EXERCISE
What is needed is the run of lines from the one with "Enable Persistent mount" through the close of the data, set down exactly.

DATA FOR REVIEW
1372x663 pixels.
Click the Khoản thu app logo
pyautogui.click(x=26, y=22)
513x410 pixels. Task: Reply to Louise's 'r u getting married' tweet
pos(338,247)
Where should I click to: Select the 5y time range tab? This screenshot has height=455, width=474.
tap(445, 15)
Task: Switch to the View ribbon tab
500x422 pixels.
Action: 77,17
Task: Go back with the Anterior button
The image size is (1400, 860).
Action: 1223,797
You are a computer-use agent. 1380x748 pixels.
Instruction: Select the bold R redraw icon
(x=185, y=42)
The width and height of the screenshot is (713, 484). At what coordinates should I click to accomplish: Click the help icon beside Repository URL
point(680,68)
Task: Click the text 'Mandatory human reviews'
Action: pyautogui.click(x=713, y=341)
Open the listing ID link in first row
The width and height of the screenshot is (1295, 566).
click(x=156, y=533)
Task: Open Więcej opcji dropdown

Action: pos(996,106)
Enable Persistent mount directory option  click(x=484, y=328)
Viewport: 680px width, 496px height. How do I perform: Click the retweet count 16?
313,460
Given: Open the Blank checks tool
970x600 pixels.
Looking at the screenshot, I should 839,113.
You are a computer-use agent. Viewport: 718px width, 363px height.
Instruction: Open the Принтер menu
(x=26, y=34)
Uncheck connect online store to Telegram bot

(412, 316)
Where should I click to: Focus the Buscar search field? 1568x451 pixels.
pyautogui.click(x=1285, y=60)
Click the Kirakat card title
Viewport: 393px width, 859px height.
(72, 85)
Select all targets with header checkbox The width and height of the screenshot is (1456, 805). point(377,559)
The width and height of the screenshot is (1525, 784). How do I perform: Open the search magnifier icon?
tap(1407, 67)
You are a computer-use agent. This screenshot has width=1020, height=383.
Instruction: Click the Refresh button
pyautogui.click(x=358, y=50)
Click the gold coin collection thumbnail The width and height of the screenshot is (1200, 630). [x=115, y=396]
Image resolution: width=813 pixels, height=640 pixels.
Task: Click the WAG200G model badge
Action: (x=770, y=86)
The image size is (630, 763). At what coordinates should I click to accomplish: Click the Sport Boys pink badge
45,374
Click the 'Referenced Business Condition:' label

RESPONSE TO THE EXERCISE
Enable Persistent mount directory option  click(x=484, y=328)
Viewport: 680px width, 496px height. How do I perform: Click the retweet count 16?
313,460
Given: Open the Blank checks tool
970x600 pixels.
Looking at the screenshot, I should 839,113.
You are a computer-use agent. Viewport: 718px width, 363px height.
Instruction: Open the Принтер menu
(x=26, y=34)
Uncheck connect online store to Telegram bot

(412, 316)
Where should I click to: Focus the Buscar search field? 1568x451 pixels.
pyautogui.click(x=1285, y=60)
Click the Kirakat card title
Viewport: 393px width, 859px height.
(72, 85)
Select all targets with header checkbox The width and height of the screenshot is (1456, 805). point(377,559)
The width and height of the screenshot is (1525, 784). How do I perform: Open the search magnifier icon?
tap(1407, 67)
You are a computer-use agent. This screenshot has width=1020, height=383.
Instruction: Click the Refresh button
pyautogui.click(x=358, y=50)
Click the gold coin collection thumbnail The width and height of the screenshot is (1200, 630). [x=115, y=396]
Image resolution: width=813 pixels, height=640 pixels.
Task: Click the WAG200G model badge
Action: (x=770, y=86)
The image size is (630, 763). At what coordinates should I click to accomplish: Click the Sport Boys pink badge
45,374
Click the 'Referenced Business Condition:' label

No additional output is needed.